_Dataset excerpts_
- Opening Delimiter -

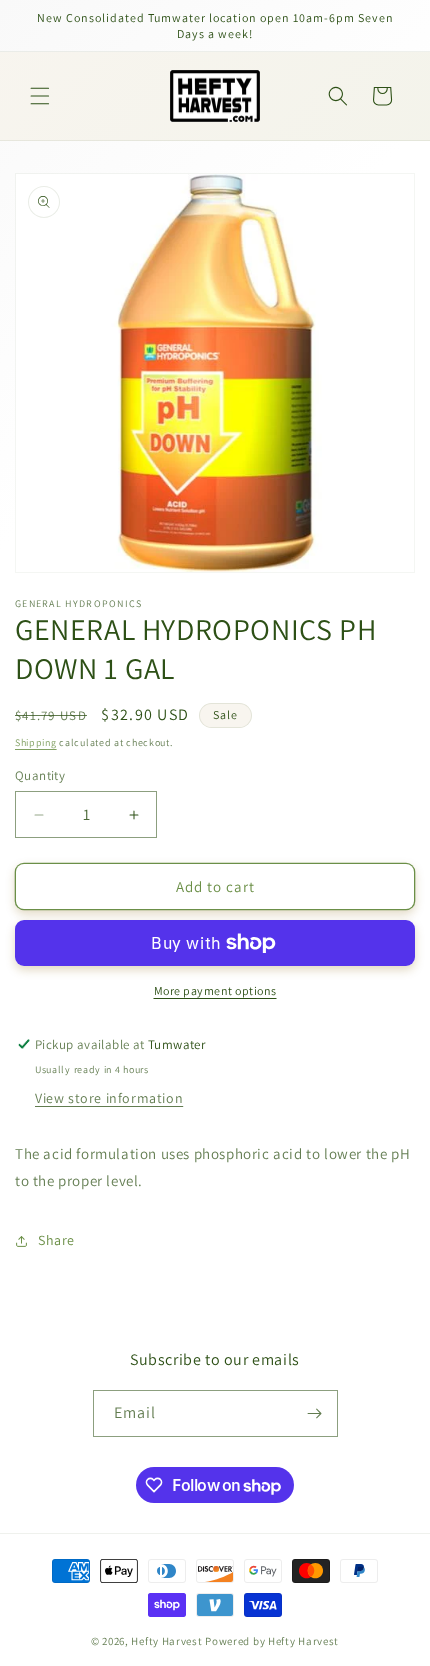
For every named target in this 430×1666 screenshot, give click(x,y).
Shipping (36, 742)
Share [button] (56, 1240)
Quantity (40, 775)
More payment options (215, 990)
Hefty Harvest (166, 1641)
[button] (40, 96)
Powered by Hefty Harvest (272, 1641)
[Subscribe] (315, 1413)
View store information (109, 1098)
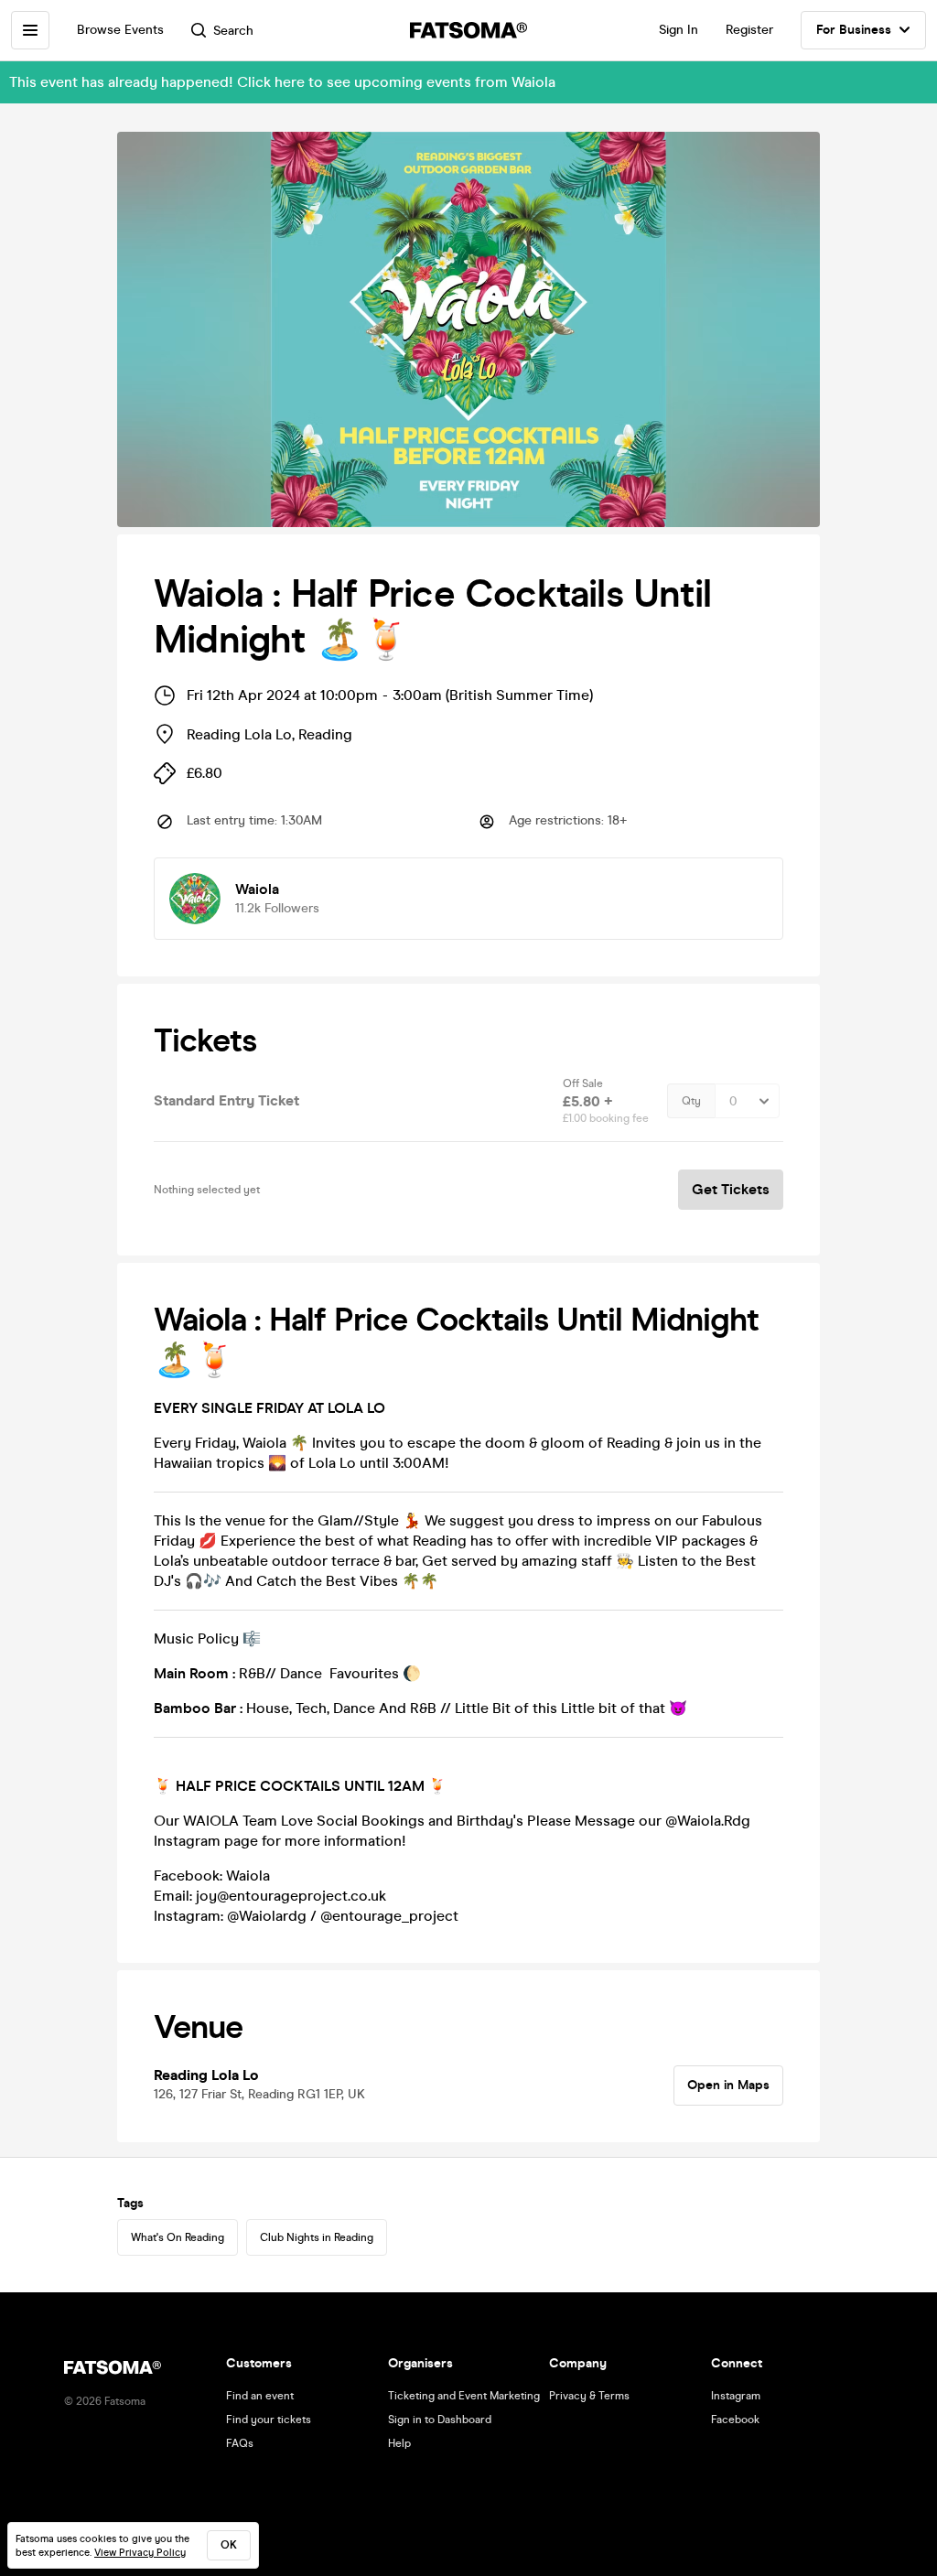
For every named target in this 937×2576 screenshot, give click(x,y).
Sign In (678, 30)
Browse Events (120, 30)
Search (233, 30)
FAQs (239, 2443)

- Closing Delimiter -
- Opening Delimiter -

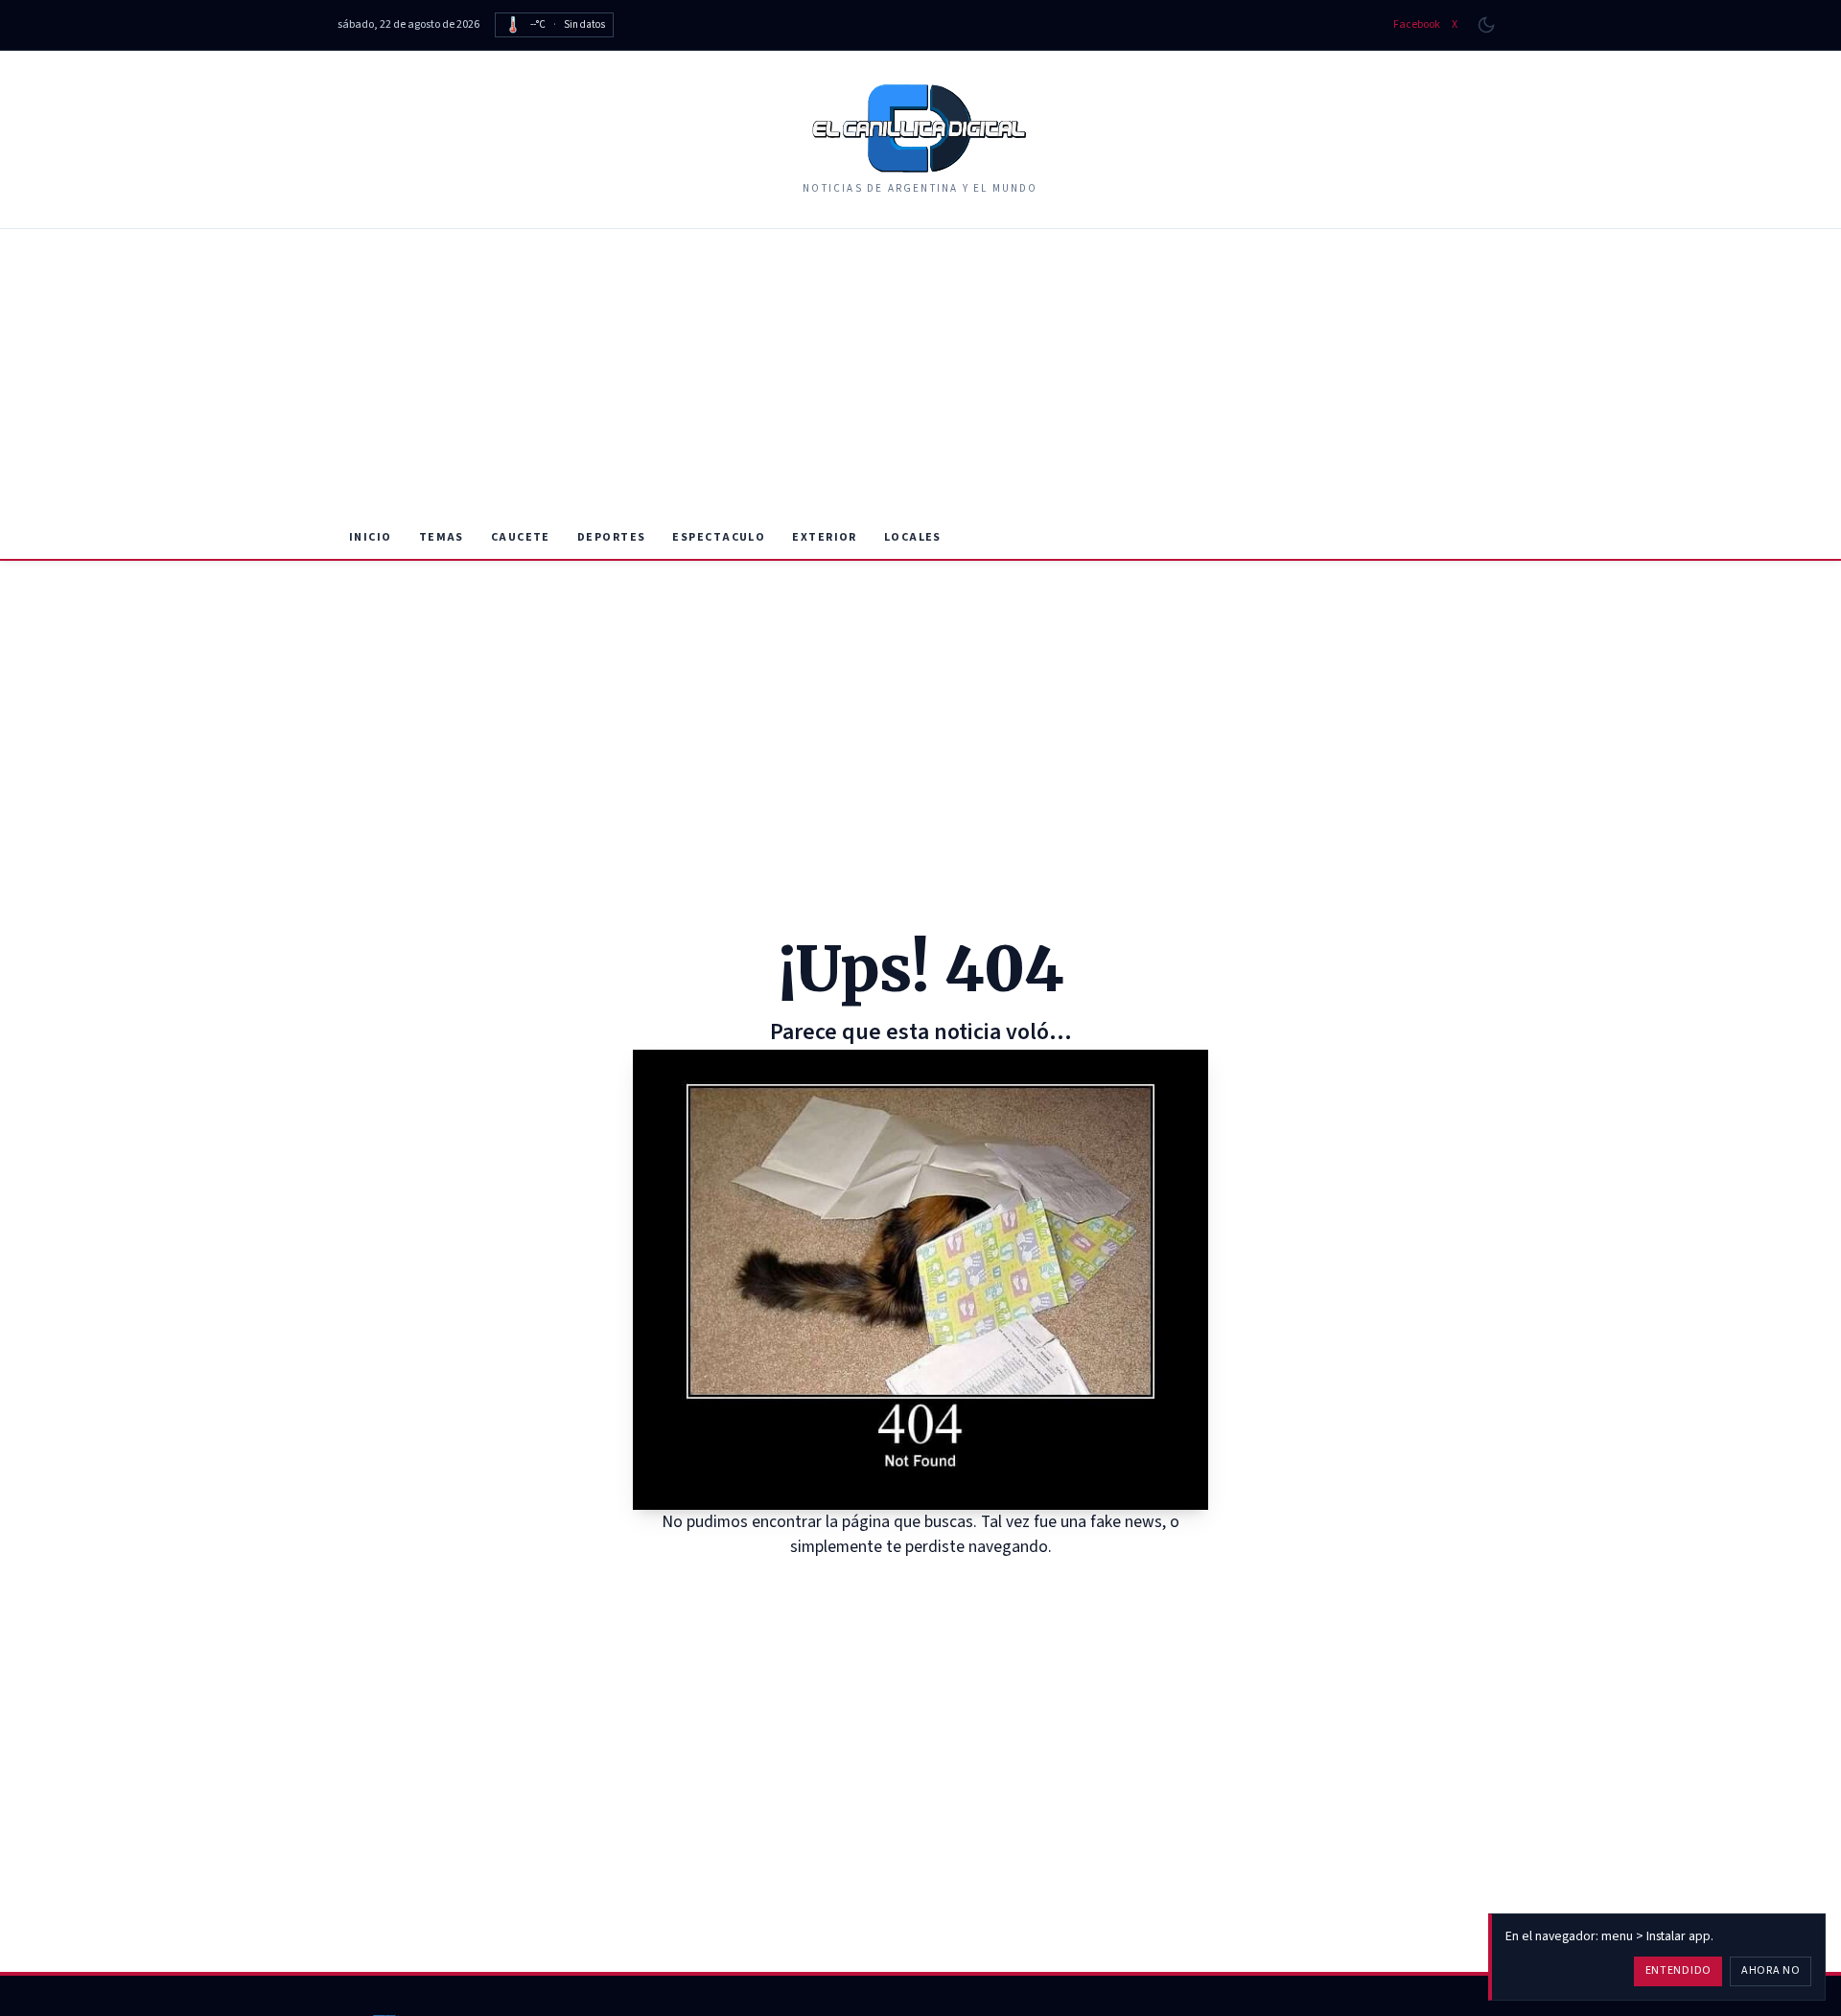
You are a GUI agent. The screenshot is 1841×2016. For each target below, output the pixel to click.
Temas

- Closing Delimiter -
- Opening Delimiter -

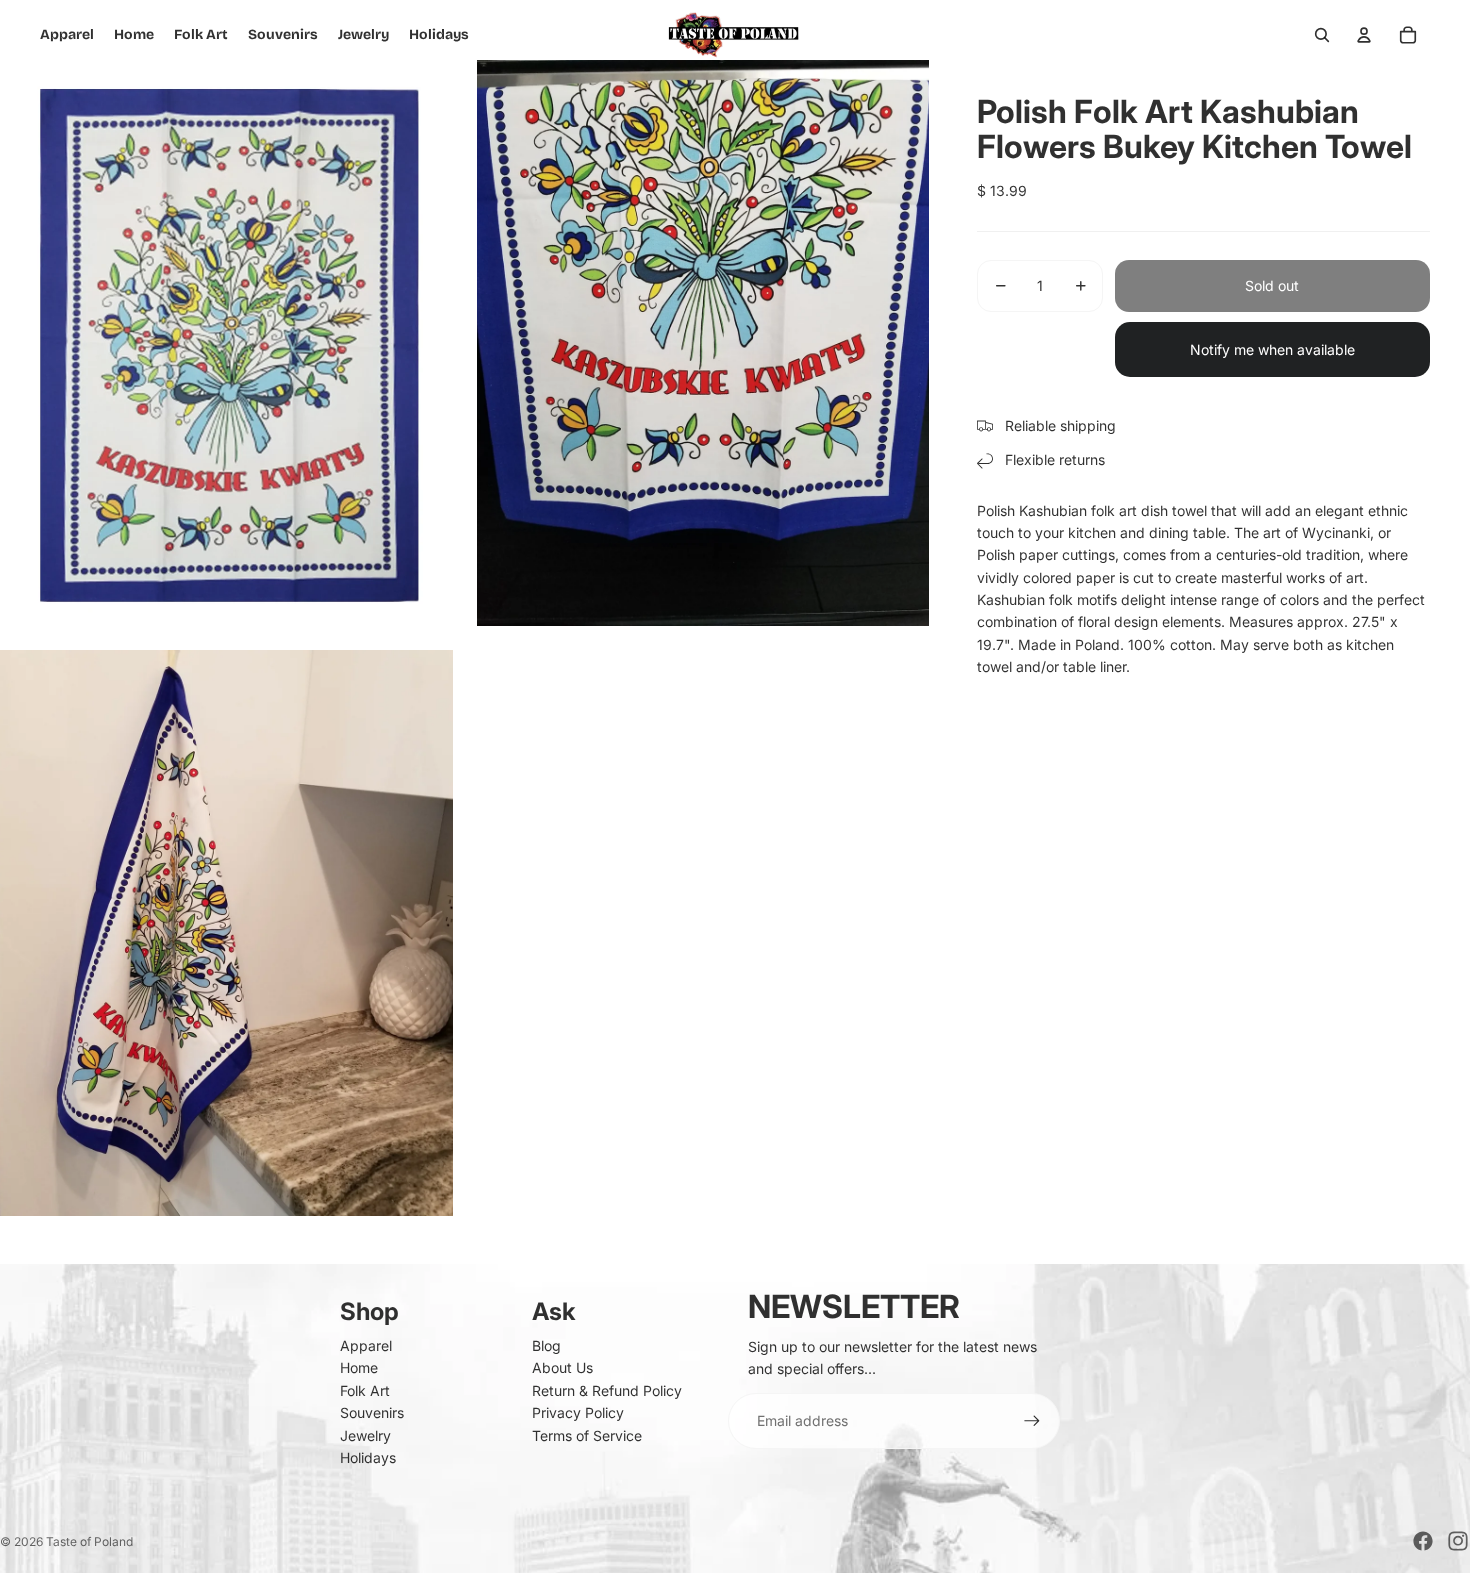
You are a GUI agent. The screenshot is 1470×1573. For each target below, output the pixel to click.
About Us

- Closing Delimiter -

_About this exercise_
Your copy should hold only the lines above from the one containing "For every named target in this 430×1666" through the one containing "Sign In (678, 30)", exactly as written and free of pictures.

_Exercise solution_
For every named target in this 430×1666 screenshot, give click(x,y).
Shipping (36, 742)
Share [button] (56, 1240)
Quantity (40, 775)
More payment options (215, 990)
Hefty Harvest (166, 1641)
[button] (40, 96)
Powered by Hefty Harvest (272, 1641)
[Subscribe] (315, 1413)
View store information (109, 1098)
For every named target in this 937×2576 screenshot, give click(x,y).
Sign In (678, 30)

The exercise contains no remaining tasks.